▶ _DESCRIPTION OF THE TASK_: Retype the listing exactly, so that the copy matches it line for line.

'''

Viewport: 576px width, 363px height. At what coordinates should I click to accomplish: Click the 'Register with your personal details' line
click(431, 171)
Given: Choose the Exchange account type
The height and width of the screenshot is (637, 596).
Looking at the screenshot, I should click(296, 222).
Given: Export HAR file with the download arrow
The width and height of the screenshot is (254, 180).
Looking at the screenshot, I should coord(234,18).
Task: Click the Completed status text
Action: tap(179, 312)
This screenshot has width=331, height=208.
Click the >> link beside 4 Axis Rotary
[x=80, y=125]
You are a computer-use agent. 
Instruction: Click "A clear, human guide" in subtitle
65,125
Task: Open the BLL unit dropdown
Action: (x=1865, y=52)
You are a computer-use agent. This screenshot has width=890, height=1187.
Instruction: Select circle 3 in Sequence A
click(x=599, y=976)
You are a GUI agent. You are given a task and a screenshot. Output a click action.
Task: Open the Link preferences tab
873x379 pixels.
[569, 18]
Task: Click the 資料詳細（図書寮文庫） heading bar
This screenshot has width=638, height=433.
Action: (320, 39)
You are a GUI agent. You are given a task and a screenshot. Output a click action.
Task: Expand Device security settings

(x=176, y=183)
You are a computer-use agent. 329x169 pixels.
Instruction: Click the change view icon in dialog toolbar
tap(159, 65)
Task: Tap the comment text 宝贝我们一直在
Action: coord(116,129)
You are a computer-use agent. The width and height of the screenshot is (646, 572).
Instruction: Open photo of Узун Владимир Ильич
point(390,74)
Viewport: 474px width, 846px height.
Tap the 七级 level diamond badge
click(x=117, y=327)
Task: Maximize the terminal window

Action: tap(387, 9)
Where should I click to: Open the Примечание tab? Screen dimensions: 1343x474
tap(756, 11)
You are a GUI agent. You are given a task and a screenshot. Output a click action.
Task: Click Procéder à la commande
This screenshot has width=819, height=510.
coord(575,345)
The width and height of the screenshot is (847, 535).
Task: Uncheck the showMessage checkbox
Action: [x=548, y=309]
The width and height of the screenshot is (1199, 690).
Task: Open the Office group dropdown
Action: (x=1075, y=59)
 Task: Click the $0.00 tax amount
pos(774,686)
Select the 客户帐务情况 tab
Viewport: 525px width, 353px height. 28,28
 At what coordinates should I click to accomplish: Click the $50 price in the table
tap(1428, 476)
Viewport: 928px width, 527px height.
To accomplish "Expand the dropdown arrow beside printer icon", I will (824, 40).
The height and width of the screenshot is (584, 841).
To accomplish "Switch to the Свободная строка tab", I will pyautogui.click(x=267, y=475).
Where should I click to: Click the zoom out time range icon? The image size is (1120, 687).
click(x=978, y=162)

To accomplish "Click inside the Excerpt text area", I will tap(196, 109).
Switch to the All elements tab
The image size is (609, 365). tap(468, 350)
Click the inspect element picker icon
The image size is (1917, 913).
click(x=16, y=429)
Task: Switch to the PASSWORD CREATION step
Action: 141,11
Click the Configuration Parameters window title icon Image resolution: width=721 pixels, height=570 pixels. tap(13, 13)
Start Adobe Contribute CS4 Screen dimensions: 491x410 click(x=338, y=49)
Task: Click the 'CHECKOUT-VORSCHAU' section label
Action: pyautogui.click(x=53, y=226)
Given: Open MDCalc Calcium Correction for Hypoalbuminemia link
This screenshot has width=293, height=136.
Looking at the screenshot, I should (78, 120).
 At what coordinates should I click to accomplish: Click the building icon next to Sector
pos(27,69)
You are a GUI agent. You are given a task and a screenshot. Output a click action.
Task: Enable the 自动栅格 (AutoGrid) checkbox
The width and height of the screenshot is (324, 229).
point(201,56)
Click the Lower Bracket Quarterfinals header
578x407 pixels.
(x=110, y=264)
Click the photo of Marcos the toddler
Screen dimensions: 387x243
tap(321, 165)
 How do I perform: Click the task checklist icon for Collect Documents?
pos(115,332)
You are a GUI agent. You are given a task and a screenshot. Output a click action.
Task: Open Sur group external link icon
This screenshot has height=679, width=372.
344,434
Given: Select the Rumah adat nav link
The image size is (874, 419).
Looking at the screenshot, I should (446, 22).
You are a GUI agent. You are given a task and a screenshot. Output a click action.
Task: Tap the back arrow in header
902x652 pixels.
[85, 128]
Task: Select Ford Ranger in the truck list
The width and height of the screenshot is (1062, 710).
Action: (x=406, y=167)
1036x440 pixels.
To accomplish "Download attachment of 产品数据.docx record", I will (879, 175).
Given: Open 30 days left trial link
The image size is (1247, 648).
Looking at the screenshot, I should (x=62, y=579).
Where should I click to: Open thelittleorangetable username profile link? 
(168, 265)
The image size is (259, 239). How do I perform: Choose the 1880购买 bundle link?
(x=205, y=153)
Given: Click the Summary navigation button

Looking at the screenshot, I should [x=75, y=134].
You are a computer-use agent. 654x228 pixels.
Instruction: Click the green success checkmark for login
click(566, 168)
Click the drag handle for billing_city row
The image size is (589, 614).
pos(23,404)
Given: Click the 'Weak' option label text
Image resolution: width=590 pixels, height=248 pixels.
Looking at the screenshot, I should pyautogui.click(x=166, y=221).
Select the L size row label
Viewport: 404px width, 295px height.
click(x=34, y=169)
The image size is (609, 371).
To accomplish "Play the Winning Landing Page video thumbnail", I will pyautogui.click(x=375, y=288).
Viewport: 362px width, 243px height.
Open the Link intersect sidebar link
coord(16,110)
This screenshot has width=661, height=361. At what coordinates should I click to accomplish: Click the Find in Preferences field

'''

▶ _ANSWER BOX_:
Viewport: 576px width, 363px height. At what coordinates should I click to accomplish: Click the 'Register with your personal details' line
click(431, 171)
Given: Choose the Exchange account type
The height and width of the screenshot is (637, 596).
Looking at the screenshot, I should click(296, 222).
Given: Export HAR file with the download arrow
The width and height of the screenshot is (254, 180).
Looking at the screenshot, I should coord(234,18).
Task: Click the Completed status text
Action: tap(179, 312)
This screenshot has width=331, height=208.
Click the >> link beside 4 Axis Rotary
[x=80, y=125]
You are a computer-use agent. 
Instruction: Click "A clear, human guide" in subtitle
65,125
Task: Open the BLL unit dropdown
Action: (x=1865, y=52)
You are a computer-use agent. This screenshot has width=890, height=1187.
Instruction: Select circle 3 in Sequence A
click(x=599, y=976)
You are a GUI agent. You are given a task and a screenshot. Output a click action.
Task: Open the Link preferences tab
873x379 pixels.
[569, 18]
Task: Click the 資料詳細（図書寮文庫） heading bar
This screenshot has width=638, height=433.
Action: (320, 39)
You are a GUI agent. You are given a task and a screenshot. Output a click action.
Task: Expand Device security settings

(x=176, y=183)
You are a computer-use agent. 329x169 pixels.
Instruction: Click the change view icon in dialog toolbar
tap(159, 65)
Task: Tap the comment text 宝贝我们一直在
Action: coord(116,129)
You are a computer-use agent. The width and height of the screenshot is (646, 572).
Instruction: Open photo of Узун Владимир Ильич
point(390,74)
Viewport: 474px width, 846px height.
Tap the 七级 level diamond badge
click(x=117, y=327)
Task: Maximize the terminal window

Action: tap(387, 9)
Where should I click to: Open the Примечание tab? Screen dimensions: 1343x474
tap(756, 11)
You are a GUI agent. You are given a task and a screenshot. Output a click action.
Task: Click Procéder à la commande
This screenshot has width=819, height=510.
coord(575,345)
The width and height of the screenshot is (847, 535).
Task: Uncheck the showMessage checkbox
Action: [x=548, y=309]
The width and height of the screenshot is (1199, 690).
Task: Open the Office group dropdown
Action: (x=1075, y=59)
 Task: Click the $0.00 tax amount
pos(774,686)
Select the 客户帐务情况 tab
Viewport: 525px width, 353px height. 28,28
 At what coordinates should I click to accomplish: Click the $50 price in the table
tap(1428, 476)
Viewport: 928px width, 527px height.
To accomplish "Expand the dropdown arrow beside printer icon", I will (824, 40).
The height and width of the screenshot is (584, 841).
To accomplish "Switch to the Свободная строка tab", I will pyautogui.click(x=267, y=475).
Where should I click to: Click the zoom out time range icon? The image size is (1120, 687).
click(x=978, y=162)

To accomplish "Click inside the Excerpt text area", I will tap(196, 109).
Switch to the All elements tab
The image size is (609, 365). tap(468, 350)
Click the inspect element picker icon
The image size is (1917, 913).
click(x=16, y=429)
Task: Switch to the PASSWORD CREATION step
Action: 141,11
Click the Configuration Parameters window title icon Image resolution: width=721 pixels, height=570 pixels. tap(13, 13)
Start Adobe Contribute CS4 Screen dimensions: 491x410 click(x=338, y=49)
Task: Click the 'CHECKOUT-VORSCHAU' section label
Action: pyautogui.click(x=53, y=226)
Given: Open MDCalc Calcium Correction for Hypoalbuminemia link
This screenshot has width=293, height=136.
Looking at the screenshot, I should (78, 120).
 At what coordinates should I click to accomplish: Click the building icon next to Sector
pos(27,69)
You are a GUI agent. You are given a task and a screenshot. Output a click action.
Task: Enable the 自动栅格 (AutoGrid) checkbox
The width and height of the screenshot is (324, 229).
point(201,56)
Click the Lower Bracket Quarterfinals header
578x407 pixels.
(x=110, y=264)
Click the photo of Marcos the toddler
Screen dimensions: 387x243
tap(321, 165)
 How do I perform: Click the task checklist icon for Collect Documents?
pos(115,332)
You are a GUI agent. You are given a task and a screenshot. Output a click action.
Task: Open Sur group external link icon
This screenshot has height=679, width=372.
344,434
Given: Select the Rumah adat nav link
The image size is (874, 419).
Looking at the screenshot, I should (446, 22).
You are a GUI agent. You are given a task and a screenshot. Output a click action.
Task: Tap the back arrow in header
902x652 pixels.
[85, 128]
Task: Select Ford Ranger in the truck list
The width and height of the screenshot is (1062, 710).
Action: (x=406, y=167)
1036x440 pixels.
To accomplish "Download attachment of 产品数据.docx record", I will (879, 175).
Given: Open 30 days left trial link
The image size is (1247, 648).
Looking at the screenshot, I should (x=62, y=579).
Where should I click to: Open thelittleorangetable username profile link? 
(168, 265)
The image size is (259, 239). How do I perform: Choose the 1880购买 bundle link?
(x=205, y=153)
Given: Click the Summary navigation button

Looking at the screenshot, I should [x=75, y=134].
You are a computer-use agent. 654x228 pixels.
Instruction: Click the green success checkmark for login
click(566, 168)
Click the drag handle for billing_city row
The image size is (589, 614).
pos(23,404)
Given: Click the 'Weak' option label text
Image resolution: width=590 pixels, height=248 pixels.
Looking at the screenshot, I should pyautogui.click(x=166, y=221).
Select the L size row label
Viewport: 404px width, 295px height.
click(x=34, y=169)
The image size is (609, 371).
To accomplish "Play the Winning Landing Page video thumbnail", I will pyautogui.click(x=375, y=288).
Viewport: 362px width, 243px height.
Open the Link intersect sidebar link
coord(16,110)
This screenshot has width=661, height=361. At what coordinates should I click to accomplish: Click the Find in Preferences field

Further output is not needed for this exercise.